─── Ausgangstext ───
Was eine Insolvenz für Gesellschafter, Kontokorrent oder Cash-Pools bedeutet, ist häufig unsicher. Hier hilft das BGH-Urteil v. 27. Juni 2019 – IX ZR 167/18.
Häufig machen sich Gesellschafter erst in der Krise oder der Insolvenz ihres Unternehmens Gedanken, welche Folgen diese für sie bzw. ihre Gesellschafterstellung haben.
Mit der Eröffnung des Insolvenzverfahrens hat der Insolvenzverwalter das zur Insolvenzmasse gehörige Vermögen der Gesellschaft zu sichern und zu ordnen, während die insolvente Gesellschaft selbst die Verwaltungs- und Verfügungsbefugnis darüber verliert.
Für den Gesellschafter bedeutet die Insolvenz seiner Gesellschaft zunächst, dass er neben seinem Einfluss regelmäßig insbesondere auch die zur Finanzierung der Gesellschaft aufgewandten Mittel verliert. Darüber hinaus bestehen zusätzlich Anfechtungsrisiken. Diese führen insbesondere bei kontokorrentähnlichen Darlehensverhältnissen oder auch konzerninternen Cash-Pools zu erheblichen Unsicherheiten und zusätzlichen Risiken für den Gesellschafter selbst.
Ein Blick auf die aktuelle Rechtsprechung des BGH mit Urteil vom 27. Juni 2019 – IX ZR 167/18 soll helfen, diese Unsicherheiten zu bewältigen und entsprechende Risiken besser einzuschätzen.
Nachrangigkeit von Forderungen aus Gesellschafterdarlehen
Der Verlust der zur Finanzierung der Gesellschaft aufgewandten Mittel beruht häufig auf dem Nachrang solcher Forderungen. Hintergrund ist, dass die Gewährung von Gesellschafterdarlehen nicht durch das Gesellschaftsvermögen gesichert werden soll. Der Gesellschafter soll das mit seiner Finanzierungsentscheidung verbundene Risiko nicht auf die übrigen Insolvenzgläubiger abwälzen können. Dies ist die Kehrseite dessen, dass der Gesellschafter die Geschäfte der insolventen Gesellschaft nicht unmittelbar selbst betreibt und wirtschaftlich verantwortet, sondern die Gesellschaft nur durch Ausstattung mit Kapital finanziert, um sodann mittelbar von den Erträgen der so finanzierten Geschäftstätigkeit zu profitieren.
Insolvenzrechtlich wird ein Risikogleichgewicht gegenüber anderen Gesellschaftsgläubigern darüber sichergestellt, dass für alle Gesellschafterdarlehen und alle vergleichbaren Sachverhalte der Nachrang angeordnet ist, vgl. § 39 Abs. 1 Nr. 5 InsO. So werden die nachrangigen Insolvenzforderungen erst nach den allgemeinen Insolvenzforderungen berücksichtigt, also erst wenn letztere zu 100% befriedigt sind. Dafür reicht die vorhandene Insolvenzmasse gemeinhin nicht aus. Der Gesellschafter fällt mit seinen Forderungen regelmäßig vollständig aus.
─── Daten ───
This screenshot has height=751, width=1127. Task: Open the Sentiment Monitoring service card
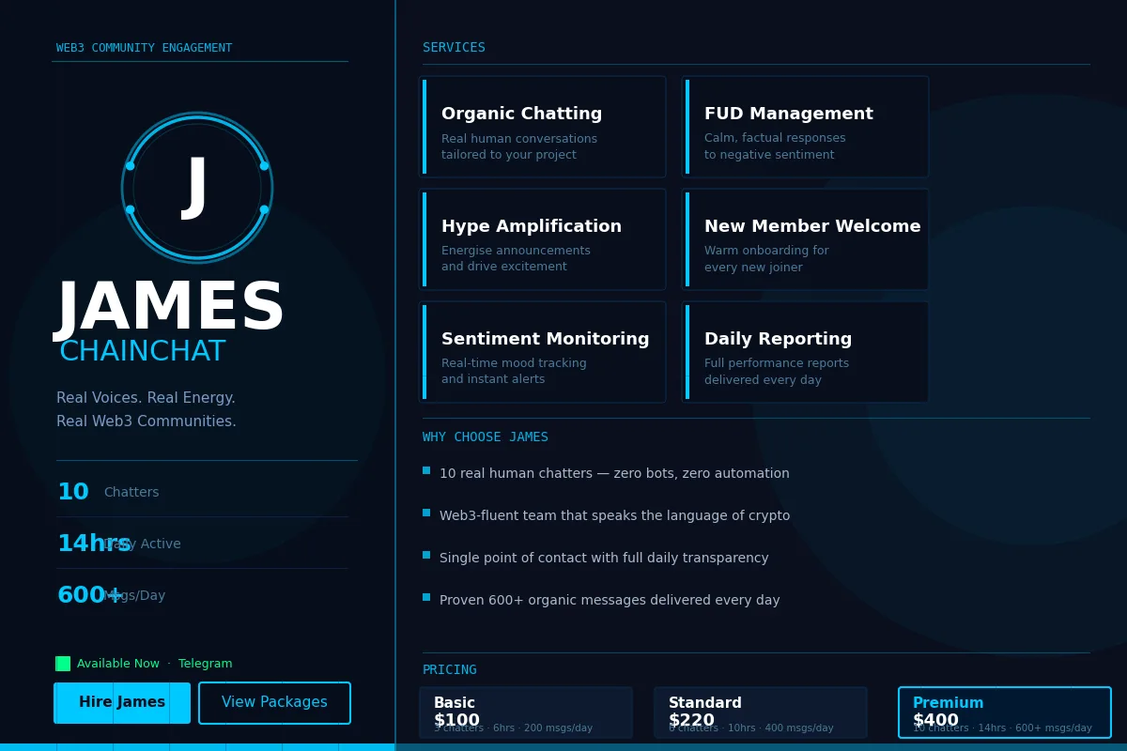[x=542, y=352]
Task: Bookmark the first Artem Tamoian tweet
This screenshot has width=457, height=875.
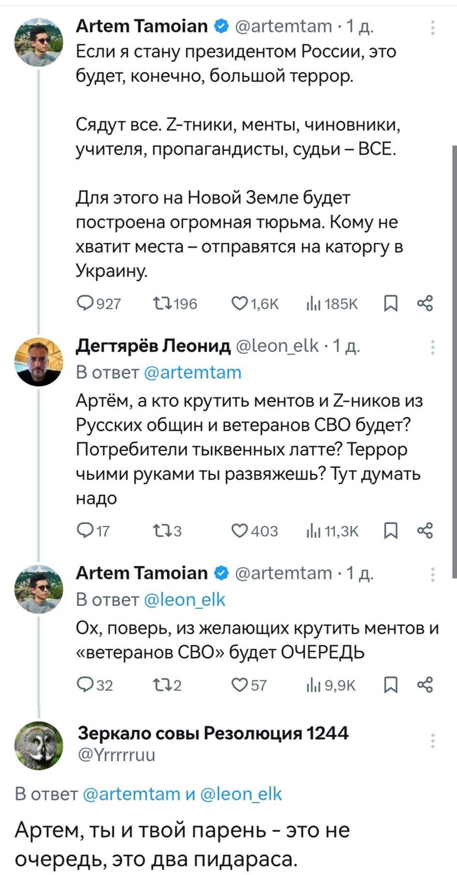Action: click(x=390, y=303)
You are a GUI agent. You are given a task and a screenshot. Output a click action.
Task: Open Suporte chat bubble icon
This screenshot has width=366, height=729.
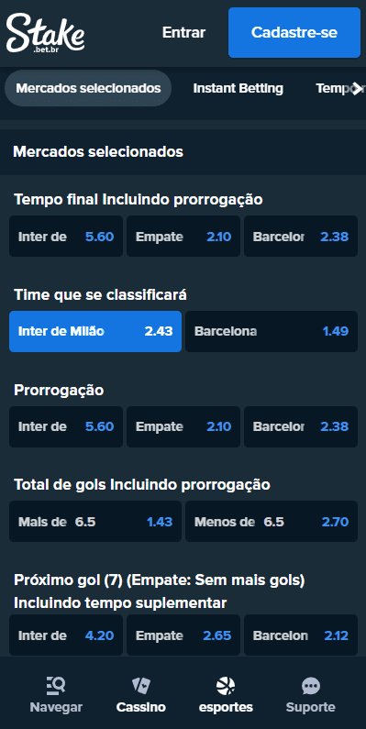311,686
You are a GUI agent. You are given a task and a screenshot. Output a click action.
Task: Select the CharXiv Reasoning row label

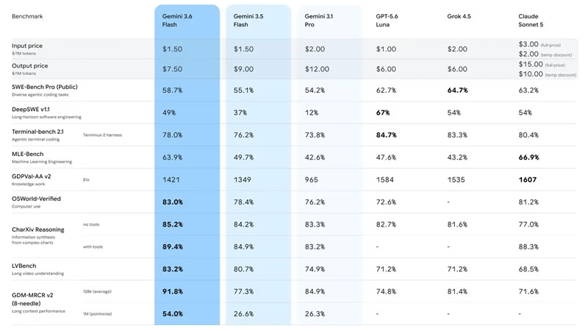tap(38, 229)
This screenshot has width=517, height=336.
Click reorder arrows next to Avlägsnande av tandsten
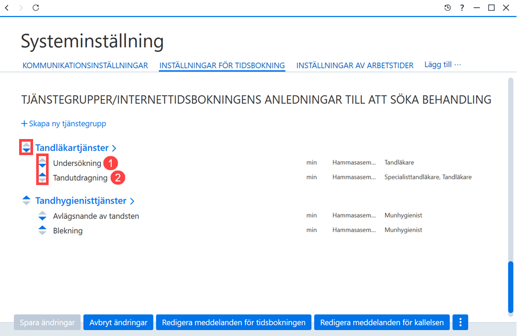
───
─── Daten ───
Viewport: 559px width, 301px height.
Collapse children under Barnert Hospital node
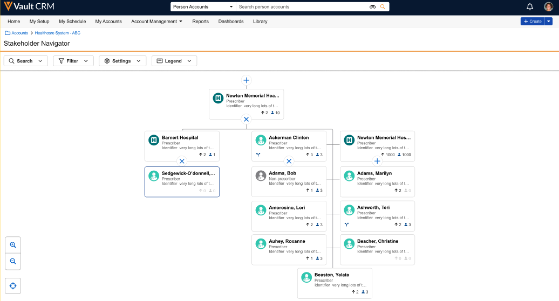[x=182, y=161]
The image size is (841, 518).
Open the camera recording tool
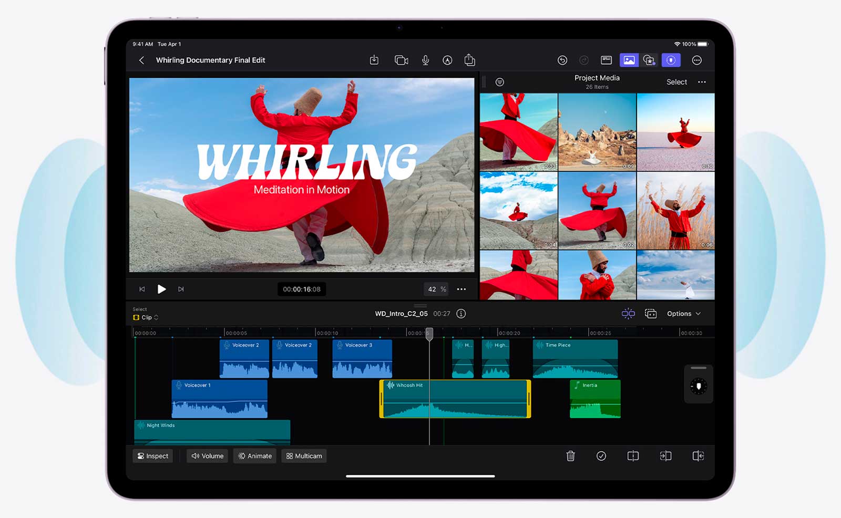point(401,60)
───
**Aufgaben:**
- a) Prüfen Sie, ob die folgenden Aussagen mit dem Text über Gesellschafter in der Insolvenz übereinstimmen, und belegen Sie jede Antwort mit ja oder nein sowie den entscheidenden Worten des Textes als genauem Zitat.
(i) Mit der Eröffnung des Insolvenzverfahrens verliert die insolvente Gesellschaft die Verwaltungs- und Verfügungsbefugnis über ihr Vermögen.
(ii) Nachrangige Insolvenzforderungen werden gleichrangig mit den allgemeinen Insolvenzforderungen berücksichtigt.
(iii) Die vorhandene Insolvenzmasse reicht in der Regel aus, um auch die nachrangigen Forderungen zu befriedigen.
- b) Schreiben Sie einen Abschnitt aus dem Text über Gesellschafter in der Insolvenz neu: Beginnen Sie bei den Worten „Häufig machen sich“ und hören Sie nach „ihre Gesellschafterstellung haben.“ auf. Setzen Sie dabei „Schieflage“ an die Stelle von „Krise“.
Die Einträge spielen hierfür keine Rolle.

**Lösungen je Aufgabe:**
- a)
(i) Ja: „während die insolvente Gesellschaft selbst die Verwaltungs- und Verfügungsbefugnis darüber verliert“
(ii) Nein: „So werden die nachrangigen Insolvenzforderungen erst nach den allgemeinen Insolvenzforderungen berücksichtigt“
(iii) Nein: „Dafür reicht die vorhandene Insolvenzmasse gemeinhin nicht aus.“

- b)
Häufig machen sich Gesellschafter erst in der Schieflage oder der Insolvenz ihres Unternehmens Gedanken, welche Folgen diese für sie bzw. ihre Gesellschafterstellung haben.